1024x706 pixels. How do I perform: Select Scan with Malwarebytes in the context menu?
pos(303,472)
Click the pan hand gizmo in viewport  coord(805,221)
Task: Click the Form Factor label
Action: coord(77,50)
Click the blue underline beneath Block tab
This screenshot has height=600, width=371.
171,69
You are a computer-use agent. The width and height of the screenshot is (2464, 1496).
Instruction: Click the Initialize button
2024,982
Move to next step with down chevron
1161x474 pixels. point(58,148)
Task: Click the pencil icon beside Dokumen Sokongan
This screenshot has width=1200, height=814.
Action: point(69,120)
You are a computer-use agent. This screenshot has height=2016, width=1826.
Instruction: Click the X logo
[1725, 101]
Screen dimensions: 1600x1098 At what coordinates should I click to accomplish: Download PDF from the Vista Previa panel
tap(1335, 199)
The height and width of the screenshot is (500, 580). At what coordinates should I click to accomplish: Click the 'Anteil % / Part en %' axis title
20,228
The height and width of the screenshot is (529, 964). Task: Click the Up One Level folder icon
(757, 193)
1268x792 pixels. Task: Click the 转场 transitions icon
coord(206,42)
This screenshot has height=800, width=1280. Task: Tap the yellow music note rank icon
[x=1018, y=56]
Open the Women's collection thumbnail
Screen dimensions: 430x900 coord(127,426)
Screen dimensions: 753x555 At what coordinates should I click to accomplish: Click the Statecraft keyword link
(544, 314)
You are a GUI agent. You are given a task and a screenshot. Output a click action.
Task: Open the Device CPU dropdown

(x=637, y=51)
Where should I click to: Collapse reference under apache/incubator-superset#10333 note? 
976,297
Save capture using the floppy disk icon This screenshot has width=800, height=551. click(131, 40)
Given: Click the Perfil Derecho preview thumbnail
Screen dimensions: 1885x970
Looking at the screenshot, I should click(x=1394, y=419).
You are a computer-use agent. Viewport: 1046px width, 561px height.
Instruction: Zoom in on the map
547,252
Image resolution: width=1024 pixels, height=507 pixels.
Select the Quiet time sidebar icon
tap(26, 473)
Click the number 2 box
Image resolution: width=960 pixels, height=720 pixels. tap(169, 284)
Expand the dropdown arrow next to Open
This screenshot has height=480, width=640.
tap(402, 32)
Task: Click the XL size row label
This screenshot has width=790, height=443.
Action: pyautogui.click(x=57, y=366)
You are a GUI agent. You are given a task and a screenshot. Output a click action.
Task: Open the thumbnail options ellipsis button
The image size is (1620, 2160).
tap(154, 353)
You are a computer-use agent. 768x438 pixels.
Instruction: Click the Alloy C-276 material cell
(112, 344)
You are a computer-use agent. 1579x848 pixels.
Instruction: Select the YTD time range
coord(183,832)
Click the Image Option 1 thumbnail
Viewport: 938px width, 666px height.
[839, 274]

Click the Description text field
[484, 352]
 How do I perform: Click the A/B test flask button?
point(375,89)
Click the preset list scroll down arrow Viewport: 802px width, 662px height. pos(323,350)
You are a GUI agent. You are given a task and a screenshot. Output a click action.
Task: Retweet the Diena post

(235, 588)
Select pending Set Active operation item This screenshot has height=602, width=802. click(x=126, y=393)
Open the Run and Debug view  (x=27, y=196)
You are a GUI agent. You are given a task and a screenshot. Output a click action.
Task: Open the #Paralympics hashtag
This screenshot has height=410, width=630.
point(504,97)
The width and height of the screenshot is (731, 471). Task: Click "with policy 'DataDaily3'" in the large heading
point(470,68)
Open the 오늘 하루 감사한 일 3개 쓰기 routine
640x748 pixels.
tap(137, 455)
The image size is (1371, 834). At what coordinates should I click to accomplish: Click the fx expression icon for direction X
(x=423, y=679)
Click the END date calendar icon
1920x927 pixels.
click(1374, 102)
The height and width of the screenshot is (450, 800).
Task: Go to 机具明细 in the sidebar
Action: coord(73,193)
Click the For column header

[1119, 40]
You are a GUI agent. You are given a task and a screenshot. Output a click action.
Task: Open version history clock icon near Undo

What is required:
Repeat the listing above without any change.

Exercise response:
1024x706 pixels. How do I perform: Select Scan with Malwarebytes in the context menu?
pos(303,472)
Click the pan hand gizmo in viewport  coord(805,221)
Task: Click the Form Factor label
Action: coord(77,50)
Click the blue underline beneath Block tab
This screenshot has height=600, width=371.
171,69
You are a computer-use agent. The width and height of the screenshot is (2464, 1496).
Instruction: Click the Initialize button
2024,982
Move to next step with down chevron
1161x474 pixels. point(58,148)
Task: Click the pencil icon beside Dokumen Sokongan
This screenshot has width=1200, height=814.
Action: point(69,120)
You are a computer-use agent. This screenshot has height=2016, width=1826.
Instruction: Click the X logo
[1725, 101]
Screen dimensions: 1600x1098 At what coordinates should I click to accomplish: Download PDF from the Vista Previa panel
tap(1335, 199)
The height and width of the screenshot is (500, 580). At what coordinates should I click to accomplish: Click the 'Anteil % / Part en %' axis title
20,228
The height and width of the screenshot is (529, 964). Task: Click the Up One Level folder icon
(757, 193)
1268x792 pixels. Task: Click the 转场 transitions icon
coord(206,42)
This screenshot has height=800, width=1280. Task: Tap the yellow music note rank icon
[x=1018, y=56]
Open the Women's collection thumbnail
Screen dimensions: 430x900 coord(127,426)
Screen dimensions: 753x555 At what coordinates should I click to accomplish: Click the Statecraft keyword link
(544, 314)
You are a GUI agent. You are given a task and a screenshot. Output a click action.
Task: Open the Device CPU dropdown

(x=637, y=51)
Where should I click to: Collapse reference under apache/incubator-superset#10333 note? 
976,297
Save capture using the floppy disk icon This screenshot has width=800, height=551. click(131, 40)
Given: Click the Perfil Derecho preview thumbnail
Screen dimensions: 1885x970
Looking at the screenshot, I should click(x=1394, y=419).
You are a computer-use agent. Viewport: 1046px width, 561px height.
Instruction: Zoom in on the map
547,252
Image resolution: width=1024 pixels, height=507 pixels.
Select the Quiet time sidebar icon
tap(26, 473)
Click the number 2 box
Image resolution: width=960 pixels, height=720 pixels. tap(169, 284)
Expand the dropdown arrow next to Open
This screenshot has height=480, width=640.
tap(402, 32)
Task: Click the XL size row label
This screenshot has width=790, height=443.
Action: pyautogui.click(x=57, y=366)
You are a GUI agent. You are given a task and a screenshot. Output a click action.
Task: Open the thumbnail options ellipsis button
The image size is (1620, 2160).
tap(154, 353)
You are a computer-use agent. 768x438 pixels.
Instruction: Click the Alloy C-276 material cell
(112, 344)
You are a computer-use agent. 1579x848 pixels.
Instruction: Select the YTD time range
coord(183,832)
Click the Image Option 1 thumbnail
Viewport: 938px width, 666px height.
[839, 274]

Click the Description text field
[484, 352]
 How do I perform: Click the A/B test flask button?
point(375,89)
Click the preset list scroll down arrow Viewport: 802px width, 662px height. pos(323,350)
You are a GUI agent. You are given a task and a screenshot. Output a click action.
Task: Retweet the Diena post

(235, 588)
Select pending Set Active operation item This screenshot has height=602, width=802. click(x=126, y=393)
Open the Run and Debug view  (x=27, y=196)
You are a GUI agent. You are given a task and a screenshot. Output a click action.
Task: Open the #Paralympics hashtag
This screenshot has height=410, width=630.
point(504,97)
The width and height of the screenshot is (731, 471). Task: Click "with policy 'DataDaily3'" in the large heading
point(470,68)
Open the 오늘 하루 감사한 일 3개 쓰기 routine
640x748 pixels.
tap(137, 455)
The image size is (1371, 834). At what coordinates should I click to accomplish: Click the fx expression icon for direction X
(x=423, y=679)
Click the END date calendar icon
1920x927 pixels.
click(1374, 102)
The height and width of the screenshot is (450, 800).
Task: Go to 机具明细 in the sidebar
Action: coord(73,193)
Click the For column header

[1119, 40]
You are a GUI agent. You are given a task and a screenshot. Output a click action.
Task: Open version history clock icon near Undo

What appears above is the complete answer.